Records from a dataset:
● ● ● ● ●

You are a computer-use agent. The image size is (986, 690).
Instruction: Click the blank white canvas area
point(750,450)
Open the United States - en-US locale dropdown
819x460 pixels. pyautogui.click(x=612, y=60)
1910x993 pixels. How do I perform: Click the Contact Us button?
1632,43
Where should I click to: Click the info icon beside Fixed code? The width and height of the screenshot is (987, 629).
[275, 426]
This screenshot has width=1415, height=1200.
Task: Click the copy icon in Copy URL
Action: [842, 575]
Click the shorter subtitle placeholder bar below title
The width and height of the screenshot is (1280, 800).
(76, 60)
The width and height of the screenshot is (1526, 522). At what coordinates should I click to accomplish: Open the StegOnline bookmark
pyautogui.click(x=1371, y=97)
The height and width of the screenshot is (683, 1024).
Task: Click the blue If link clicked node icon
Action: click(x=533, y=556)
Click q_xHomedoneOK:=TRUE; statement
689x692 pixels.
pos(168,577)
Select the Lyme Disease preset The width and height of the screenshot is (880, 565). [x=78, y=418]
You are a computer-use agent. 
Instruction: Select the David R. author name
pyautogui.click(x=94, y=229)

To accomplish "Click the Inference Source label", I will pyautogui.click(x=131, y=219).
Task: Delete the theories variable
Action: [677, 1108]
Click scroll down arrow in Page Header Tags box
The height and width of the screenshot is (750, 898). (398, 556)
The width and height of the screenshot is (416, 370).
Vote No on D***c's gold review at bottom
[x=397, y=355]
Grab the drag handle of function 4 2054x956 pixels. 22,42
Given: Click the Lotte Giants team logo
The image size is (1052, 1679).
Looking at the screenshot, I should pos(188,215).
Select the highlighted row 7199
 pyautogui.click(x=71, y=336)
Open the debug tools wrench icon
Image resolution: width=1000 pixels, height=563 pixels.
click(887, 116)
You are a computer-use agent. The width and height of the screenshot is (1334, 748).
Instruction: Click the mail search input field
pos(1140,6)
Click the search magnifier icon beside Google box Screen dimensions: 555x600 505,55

● ● ● ● ●

Your objective:
For each line in the entries that holds "computer", return that line.

Response to this task:
You are a computer-use agent. The image size is (986, 690).
You are a computer-use agent. 
You are a computer-use agent. The width and height of the screenshot is (1334, 748).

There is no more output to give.